The expected output is an exact copy of the lines from the one containing "Task: Toggle the TRABAJANDO work status" to the final line below, minus any pictures.

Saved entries
◆ ◆ ◆
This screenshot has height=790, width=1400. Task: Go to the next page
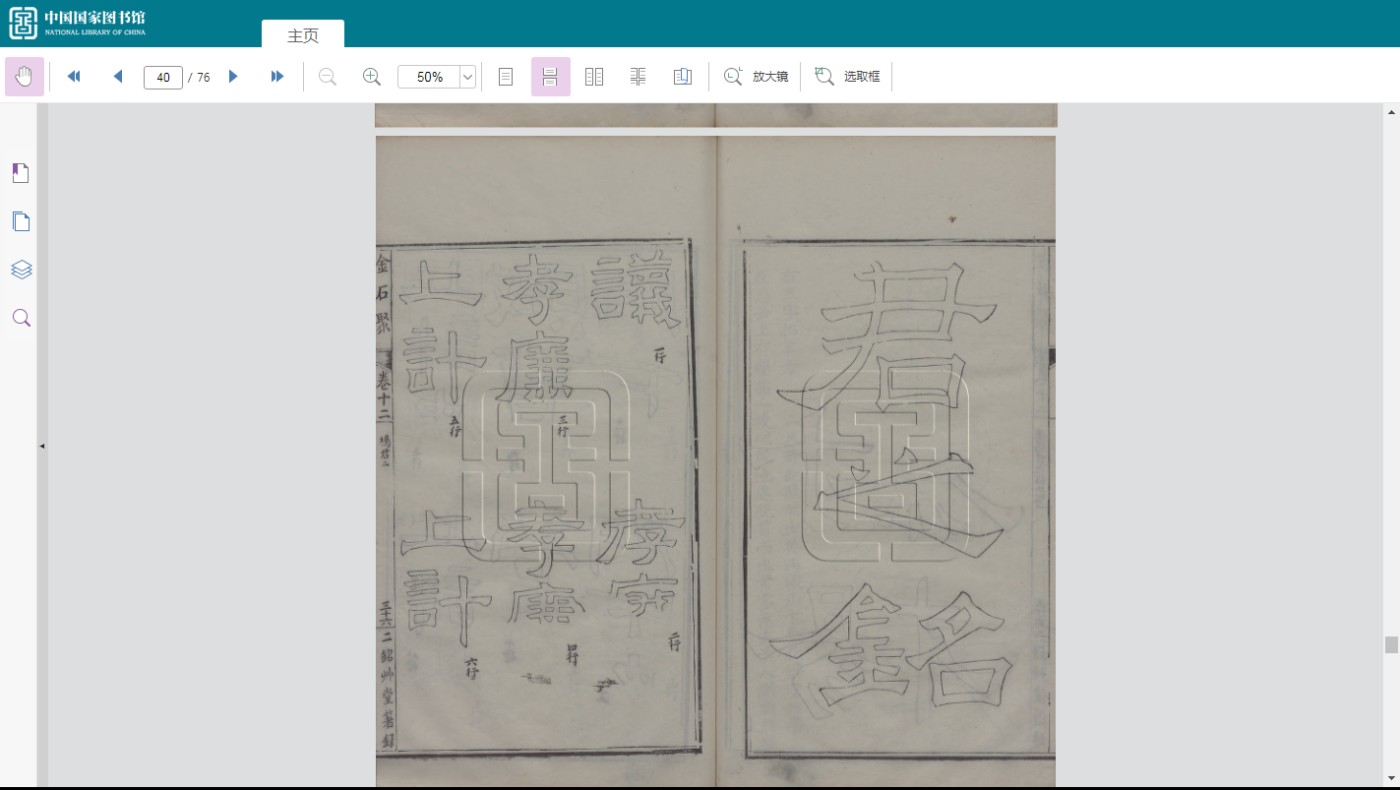click(233, 77)
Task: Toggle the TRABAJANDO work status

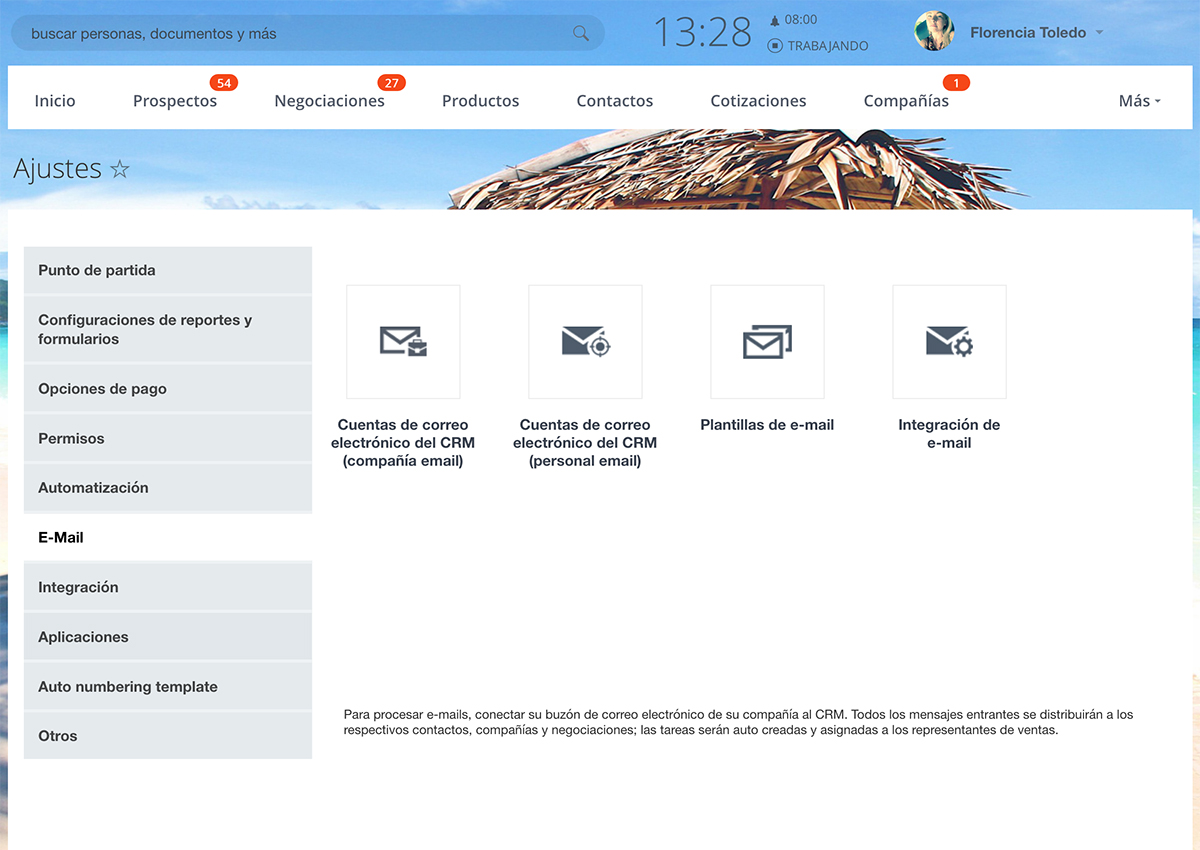Action: [818, 46]
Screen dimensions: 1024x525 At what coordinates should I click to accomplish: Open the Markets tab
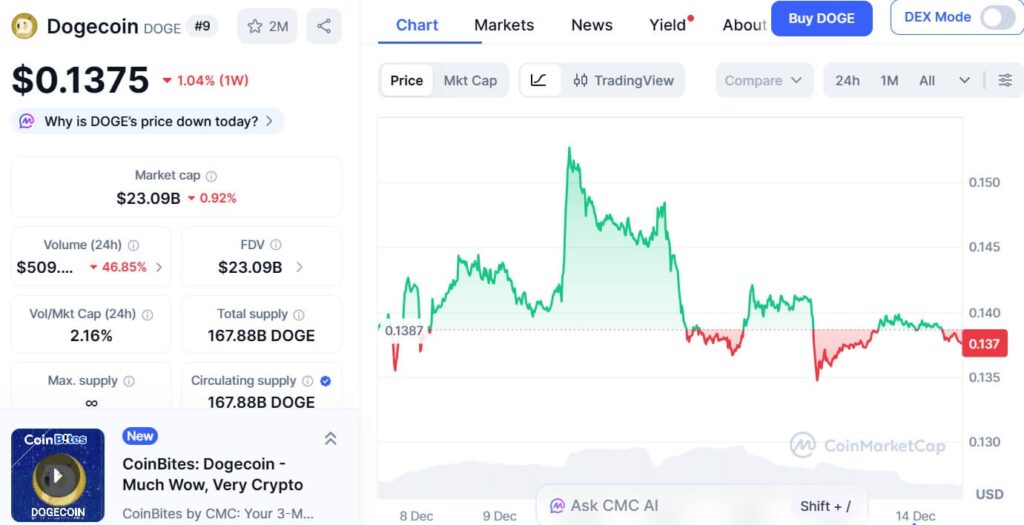click(x=504, y=25)
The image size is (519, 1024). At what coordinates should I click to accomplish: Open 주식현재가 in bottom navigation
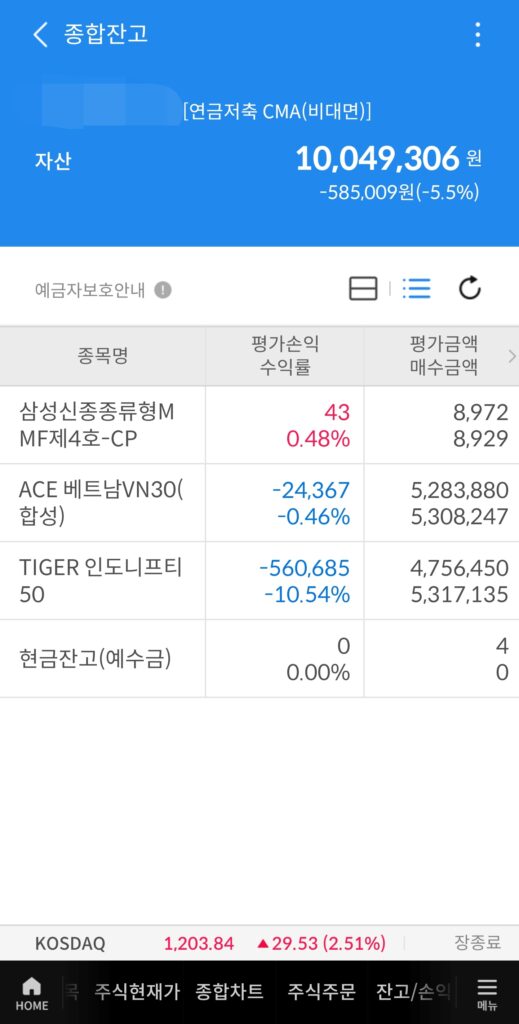click(x=136, y=991)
◆ ◆ ◆
_RESPONSE AREA_
Task: Toggle the TRABAJANDO work status

Action: [818, 46]
Screen dimensions: 1024x525 At what coordinates should I click to accomplish: Open the Markets tab
click(x=504, y=25)
The image size is (519, 1024). At what coordinates should I click to accomplish: Open 주식현재가 in bottom navigation
click(x=136, y=991)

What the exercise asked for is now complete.